26 Jun 2019 Attempt at forced abortion in the UK denied
Last week, a judge in the UK determined that a woman who was 22 weeks pregnant should be given a forced abortion against her will. Justice Nathalie Lieven cited the woman’s lack of mental capacity and the potential trauma of taking a “real baby” away into foster or adoptive care after birth. The pregnant woman was promised a new doll after the abortion.
The young woman in question reportedly has the mental capacity of an elementary-school child, but her mother had promised to take full responsibility for raising the child. The mother and a social worker involved both spoke adamantly against the abortion, which the National Health Service doctors responsible for the pregnant woman’s care were recommending.
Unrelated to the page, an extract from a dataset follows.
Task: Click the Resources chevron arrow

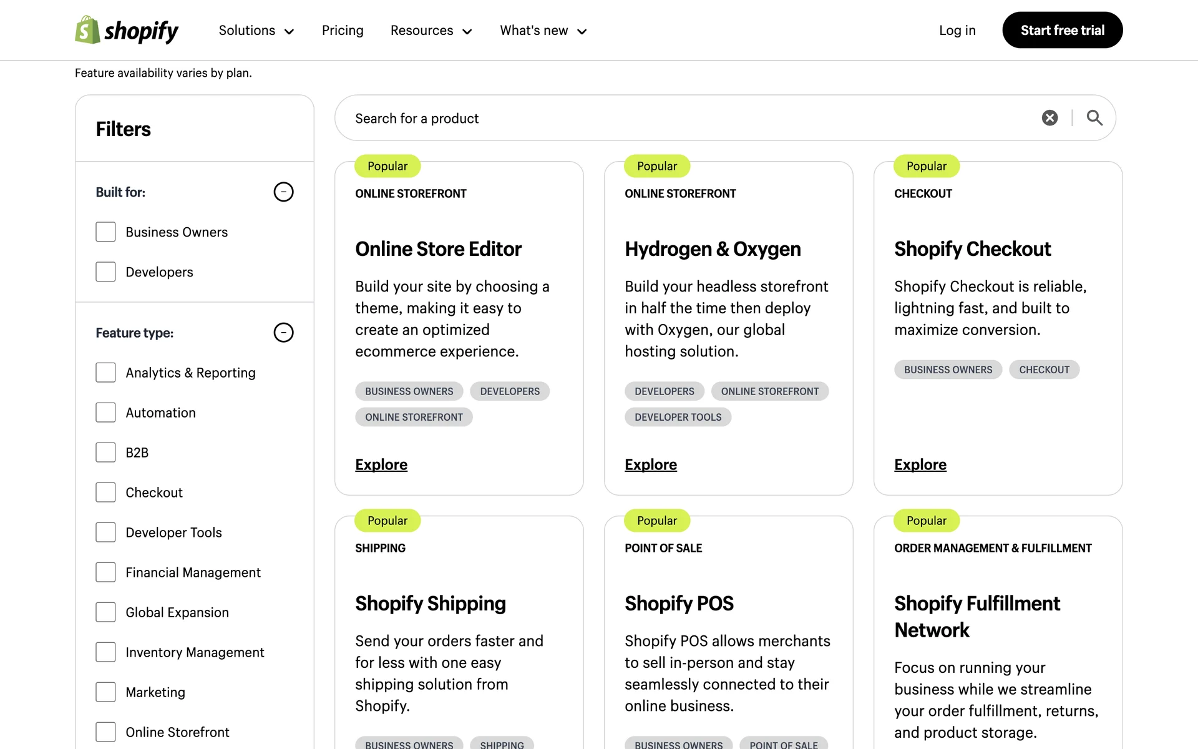Action: [467, 31]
In an expedited hearing a few days later, a higher court thankfully overturned the ruling.
The fact that the initial ruling was made at all is troubling – here is a judge who believes it could be justified that the state would have so much control over a woman as to go into her body and kill her child without her consent. It also shows how little value is placed on a pre-born child. It seems in this case the state did have some capacity as a medical decision maker for this woman. But abortion is not healthcare. It would not improve this woman’s health, and definitely not do anything for the health of her pre-born child. This is a misuse of the government’s responsibility to care for those who are unable to care for themselves.
Add to this that it is also against the woman’s expressed wishes. Both pro-life as well as pro-choice advocates who staunchly defend the “my body, my choice” rhetoric must oppose this completely. It reeks of China’s one-child policy, or horror stories from North Korea, where forced abortions and sterilizations are a known occurrence. This is not the type of state power we expect or can allow to go unnoticed.
Further information and context will hopefully be forthcoming when the reasons for overturning the decision are released in the near future.